Let's see if the way the original range-based method was used allowed to reach several distinct settings in terms of heterogeneities.
heterogeneity_quadrant_measures <- function(Rtask, Rmach) {
rdistr <- function(n) {
return(runif(n, 1, Rtask))
}
rdistc <- function(n) {
return(runif(n, 1, Rmach))
}
Z <- generate_matrix_siegel(1000, 100, rdistr, rdistc)
return(list(CVmtask = CV_mean_row(Z), CVmmach = CV_mean_col(Z), MPH = MPH(Z),
TDH = TDH(Z)))
}
parameters <- rbind(c(10, 10), c(10, 100), c(100, 10), c(100, 1000), c(3000,
10), c(3000, 100), c(3000, 1000), c(10000, 10), c(10000, 100))
H <- sapply(1:nrow(parameters), function(x) heterogeneity_quadrant_measures(parameters[x,
1], parameters[x, 2]))
summary(sapply(data.frame(t(H)), unlist))
## CVmtask CVmmach MPH TDH
## Min. :0.478 Min. :0.0165 Min. :0.980 Min. :0.993
## 1st Qu.:0.552 1st Qu.:0.0171 1st Qu.:0.987 1st Qu.:0.993
## Median :0.568 Median :0.0189 Median :0.994 Median :0.995
## Mean :0.554 Mean :0.0194 Mean :0.992 Mean :0.995
## 3rd Qu.:0.581 3rd Qu.:0.0216 3rd Qu.:0.996 3rd Qu.:0.996
## Max. :0.585 Max. :0.0227 Max. :0.998 Max. :0.998
We see that the task and machine heterogeneities have always almost the same values. Let's consider the same test but with consistent cost matrices, which could actually impact those measures.
make_consistent <- function(mat, a = 1, b = 1) {
row_max <- round(a * nrow(mat))
col_max <- round(b * ncol(mat))
if (row_max == 0 || col_max == 0)
return(mat)
for (i in 1:row_max) mat[i, 1:col_max] <- sort(mat[i, 1:col_max])
mat
}
generate_matrix_siegel_consistent <- function(R, C, rdistr, rdistc) {
Z <- generate_matrix_siegel(R, C, rdistr, rdistc)
make_consistent(Z)
}
heterogeneity_quadrant_measures <- function(Rtask, Rmach) {
rdistr <- function(n) {
return(runif(n, 1, Rtask))
}
rdistc <- function(n) {
return(runif(n, 1, Rmach))
}
Z <- generate_matrix_siegel_consistent(1000, 100, rdistr, rdistc)
return(list(CVmtask = CV_mean_row(Z), CVmmach = CV_mean_col(Z), MPH = MPH(Z),
TDH = TDH(Z)))
}
parameters <- rbind(c(10, 10), c(10, 100), c(100, 10), c(100, 1000), c(3000,
10), c(3000, 100), c(3000, 1000), c(10000, 10), c(10000, 100))
H <- sapply(1:nrow(parameters), function(x) heterogeneity_quadrant_measures(parameters[x,
1], parameters[x, 2]))
summary(sapply(data.frame(t(H)), unlist))
## CVmtask CVmmach MPH TDH
## Min. :0.461 Min. :0.470 Min. :0.952 Min. :0.993
## 1st Qu.:0.550 1st Qu.:0.471 1st Qu.:0.961 1st Qu.:0.993
## Median :0.573 Median :0.564 Median :0.962 Median :0.994
## Mean :0.554 Mean :0.525 Mean :0.967 Mean :0.995
## 3rd Qu.:0.589 3rd Qu.:0.565 3rd Qu.:0.978 3rd Qu.:0.996
## Max. :0.601 Max. :0.577 Max. :0.978 Max. :0.997
This changes significantly the machine heterogeneity.
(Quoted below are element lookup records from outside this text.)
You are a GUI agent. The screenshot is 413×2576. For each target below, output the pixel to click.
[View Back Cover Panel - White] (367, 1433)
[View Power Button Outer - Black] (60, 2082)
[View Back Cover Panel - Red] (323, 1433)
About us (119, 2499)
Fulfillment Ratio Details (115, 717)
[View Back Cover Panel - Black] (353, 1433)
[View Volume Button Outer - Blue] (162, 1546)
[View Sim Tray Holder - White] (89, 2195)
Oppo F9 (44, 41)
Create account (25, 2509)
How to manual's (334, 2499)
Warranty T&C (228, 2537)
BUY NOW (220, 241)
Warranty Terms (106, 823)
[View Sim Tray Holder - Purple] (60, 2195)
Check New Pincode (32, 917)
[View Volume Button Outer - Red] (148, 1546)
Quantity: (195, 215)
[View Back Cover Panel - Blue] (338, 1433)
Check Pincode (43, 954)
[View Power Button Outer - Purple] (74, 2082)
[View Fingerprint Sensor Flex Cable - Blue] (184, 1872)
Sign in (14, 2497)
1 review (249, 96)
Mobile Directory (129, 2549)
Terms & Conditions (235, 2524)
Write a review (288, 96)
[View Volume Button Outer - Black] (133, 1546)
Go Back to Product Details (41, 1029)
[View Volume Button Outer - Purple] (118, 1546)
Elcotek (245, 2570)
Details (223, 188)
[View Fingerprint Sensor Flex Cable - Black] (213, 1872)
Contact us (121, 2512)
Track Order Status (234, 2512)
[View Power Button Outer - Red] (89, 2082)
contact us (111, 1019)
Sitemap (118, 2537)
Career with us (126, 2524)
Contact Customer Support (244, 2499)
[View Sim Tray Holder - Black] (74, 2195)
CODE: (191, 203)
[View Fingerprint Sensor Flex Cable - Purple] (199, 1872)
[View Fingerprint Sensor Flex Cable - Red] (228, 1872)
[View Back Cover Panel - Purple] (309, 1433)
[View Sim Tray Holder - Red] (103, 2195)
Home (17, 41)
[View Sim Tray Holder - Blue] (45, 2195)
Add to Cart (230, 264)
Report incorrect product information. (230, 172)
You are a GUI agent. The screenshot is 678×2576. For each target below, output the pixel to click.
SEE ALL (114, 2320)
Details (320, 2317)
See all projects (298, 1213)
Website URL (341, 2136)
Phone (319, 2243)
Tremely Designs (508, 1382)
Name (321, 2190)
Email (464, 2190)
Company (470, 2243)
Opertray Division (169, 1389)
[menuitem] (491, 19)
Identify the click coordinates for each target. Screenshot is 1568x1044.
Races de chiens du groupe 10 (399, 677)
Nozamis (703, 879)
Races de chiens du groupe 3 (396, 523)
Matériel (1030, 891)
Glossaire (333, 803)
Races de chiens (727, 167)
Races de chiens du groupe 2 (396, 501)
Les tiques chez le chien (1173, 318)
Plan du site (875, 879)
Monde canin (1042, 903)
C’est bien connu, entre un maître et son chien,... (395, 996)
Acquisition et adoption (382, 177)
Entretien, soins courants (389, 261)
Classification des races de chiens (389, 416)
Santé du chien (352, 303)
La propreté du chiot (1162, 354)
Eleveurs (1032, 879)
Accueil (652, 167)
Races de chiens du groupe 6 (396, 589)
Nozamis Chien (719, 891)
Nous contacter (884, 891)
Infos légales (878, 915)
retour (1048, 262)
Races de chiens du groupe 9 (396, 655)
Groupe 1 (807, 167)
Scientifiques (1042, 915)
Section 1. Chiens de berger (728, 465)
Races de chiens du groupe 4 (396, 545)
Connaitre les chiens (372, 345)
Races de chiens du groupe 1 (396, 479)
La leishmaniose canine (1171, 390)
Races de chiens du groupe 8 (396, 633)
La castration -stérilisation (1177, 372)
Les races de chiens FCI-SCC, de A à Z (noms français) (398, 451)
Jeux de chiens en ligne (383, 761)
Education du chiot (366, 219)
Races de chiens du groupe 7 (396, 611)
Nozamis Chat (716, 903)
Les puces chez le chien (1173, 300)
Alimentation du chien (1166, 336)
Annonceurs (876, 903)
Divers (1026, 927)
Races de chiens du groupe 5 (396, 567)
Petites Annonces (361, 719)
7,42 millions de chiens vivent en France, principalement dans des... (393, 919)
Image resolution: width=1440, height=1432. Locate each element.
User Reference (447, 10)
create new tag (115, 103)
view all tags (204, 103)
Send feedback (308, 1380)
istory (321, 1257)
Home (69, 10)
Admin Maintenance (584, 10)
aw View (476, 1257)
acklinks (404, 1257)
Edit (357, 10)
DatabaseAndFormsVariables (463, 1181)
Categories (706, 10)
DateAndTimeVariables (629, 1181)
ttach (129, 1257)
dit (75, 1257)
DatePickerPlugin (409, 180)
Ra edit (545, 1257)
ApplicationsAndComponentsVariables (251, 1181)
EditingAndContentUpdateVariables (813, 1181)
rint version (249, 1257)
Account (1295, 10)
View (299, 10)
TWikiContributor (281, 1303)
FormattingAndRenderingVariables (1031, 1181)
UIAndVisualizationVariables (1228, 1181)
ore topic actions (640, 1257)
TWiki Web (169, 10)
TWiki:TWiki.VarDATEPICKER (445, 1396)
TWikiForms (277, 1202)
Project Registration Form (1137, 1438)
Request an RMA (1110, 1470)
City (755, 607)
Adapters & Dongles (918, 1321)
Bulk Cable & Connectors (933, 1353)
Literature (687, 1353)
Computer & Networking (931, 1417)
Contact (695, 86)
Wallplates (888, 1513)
This shows that the way the heterogeneity quadrant is used is deeply flawed. What is expected is that the range paramaters have an impact on the heterogeneity whereas it is the consistency that impact it. Overall, we may also conclude that the tested settings in terms of heterogeneity in the literature lacks diversity.
This study was a preliminary test to check the hypothesis that the quadrant heterogeneity was a fraud. So far, it is the case. More complete test must be done. Additionally, the CVB method may show different outcomes. At the very least, this shows that previous studies do not control what they claim to control.